Many of us have heard the Cinderella stories of great sports teams that have done the unexpected. This is mainly because their stories are so riveting they are turned into movies, such as “Remember the Titans,” “Glory Road,” and many others.
With a guiding hand from an exceptional leader, the individuals on these teams were able to tap into their potential, come together, and make history.
Head coach Brian O’Neal was hired in 2012, which led to 25-year-old Ryan Vanhoy getting the job of the men’s distance coach going into the 2013 season.
O’Neal said the two shared similar philosophies.
“I feel he has the sincere desire to help each of our distance runners compete to the best of their ability,” he said.
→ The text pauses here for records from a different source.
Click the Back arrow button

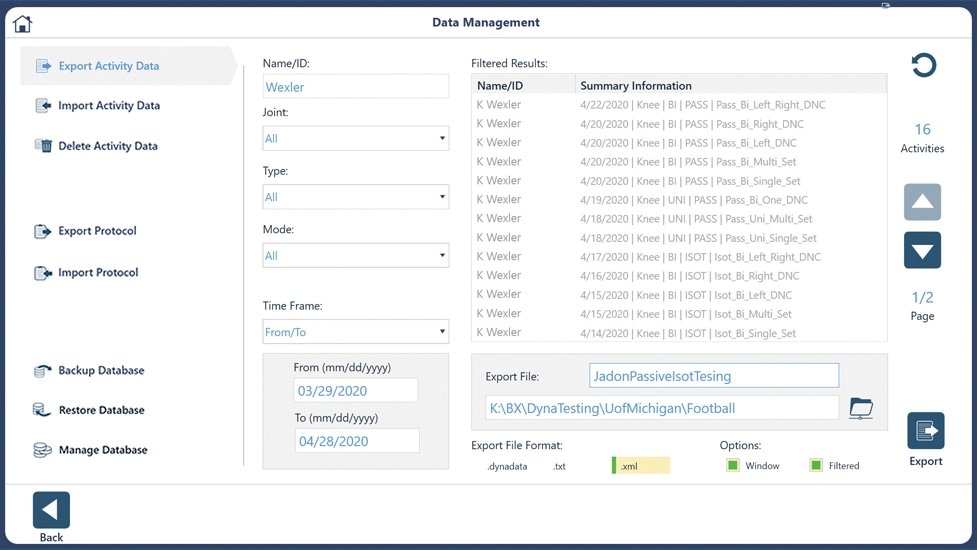[51, 510]
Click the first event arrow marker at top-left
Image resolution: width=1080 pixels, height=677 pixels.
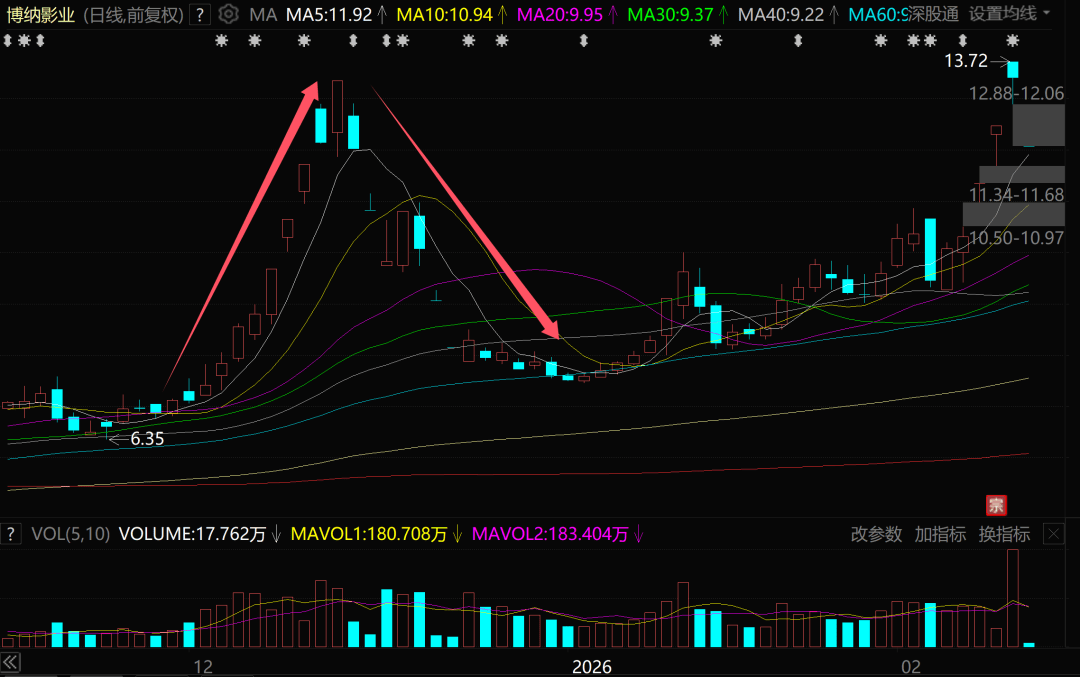coord(7,41)
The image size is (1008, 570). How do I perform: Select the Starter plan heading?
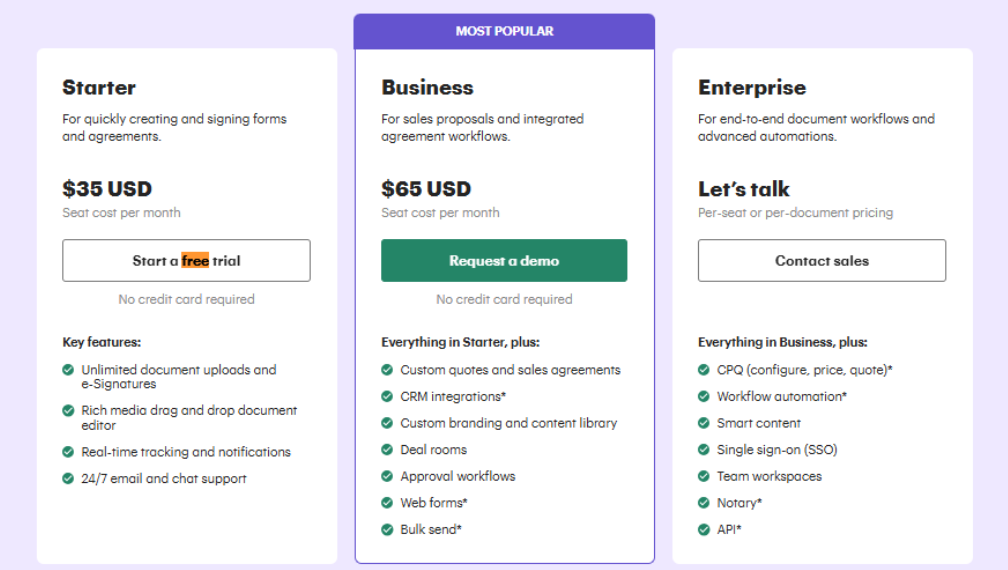[99, 88]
Before Vanhoy, O’Neal hired coach Gavin Kennedy, who recruited a group of eight incoming freshman. Kennedy was later dismissed from the staff and replaced by a younger coach from Northeastern University, who had only arrived in Oxford in mid-August, a week before the team was to report to campus.
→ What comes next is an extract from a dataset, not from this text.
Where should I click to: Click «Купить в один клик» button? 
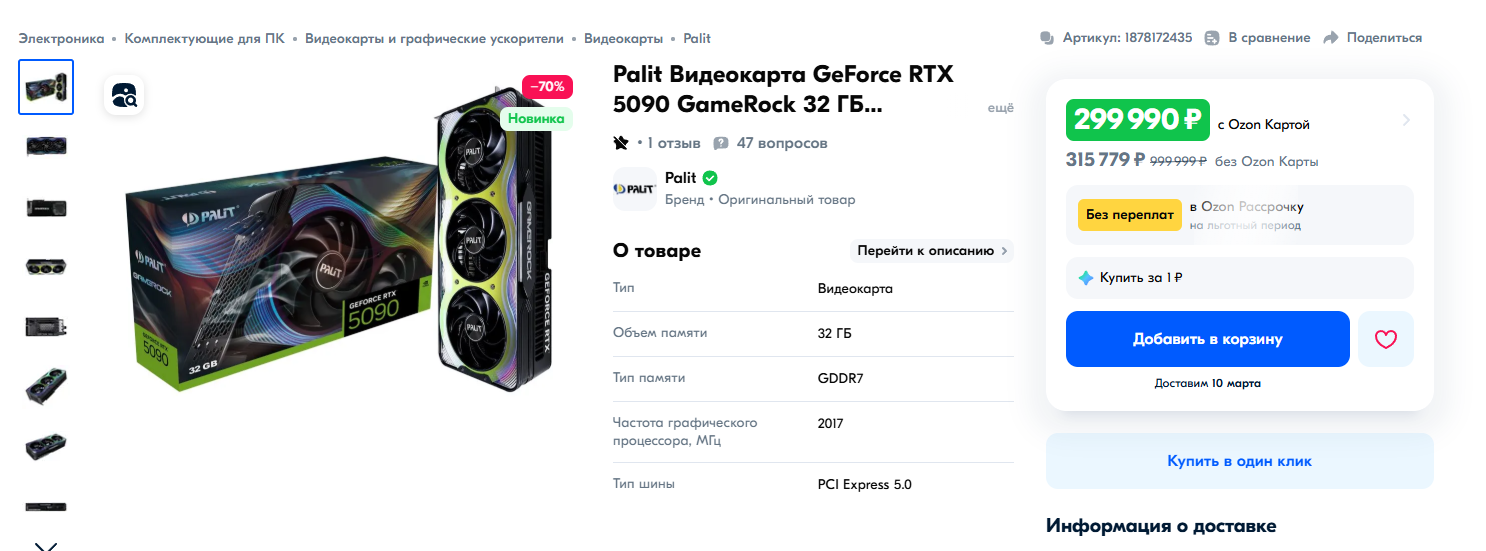tap(1239, 461)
“I knew when I first got here a handful of the guys that were recruited were talented,” said Vanhoy. “But, most of them didn’t train over the summer, and one didn’t come until the spring semester.”
It was more difficult than Vanhoy expected, but the experience was good.
“I think it helped open their eyes to the fact that they were talented athletes, but they couldn’t just walk through it like they did in high school,” he said.
By the middle of the season, Vanhoy noticed some progression in his team’s performance, but it was not at the level he had hoped. However, he still saw the guy’s potential for improvement.
Just in time for the SEC Conference meet in Gainesville, Florida, freshman Trevor Gilley had a break-out race claiming a spot on the SEC All-Freshman team, followed shortly by freshman Robert Domanic, who was sick during the conference meet, but bounced back to claim All-Region honors at the Regional race in Tuscaloosa, Alabama.
Now, that the cross country season was over, it was time to begin setting new goals for the indoor track season. It was also time for freshman Sean Tobin, an incoming freshman from Ireland, and Daniel Bulmer, a graduate student from Australia, to arrive on the Ole Miss campus.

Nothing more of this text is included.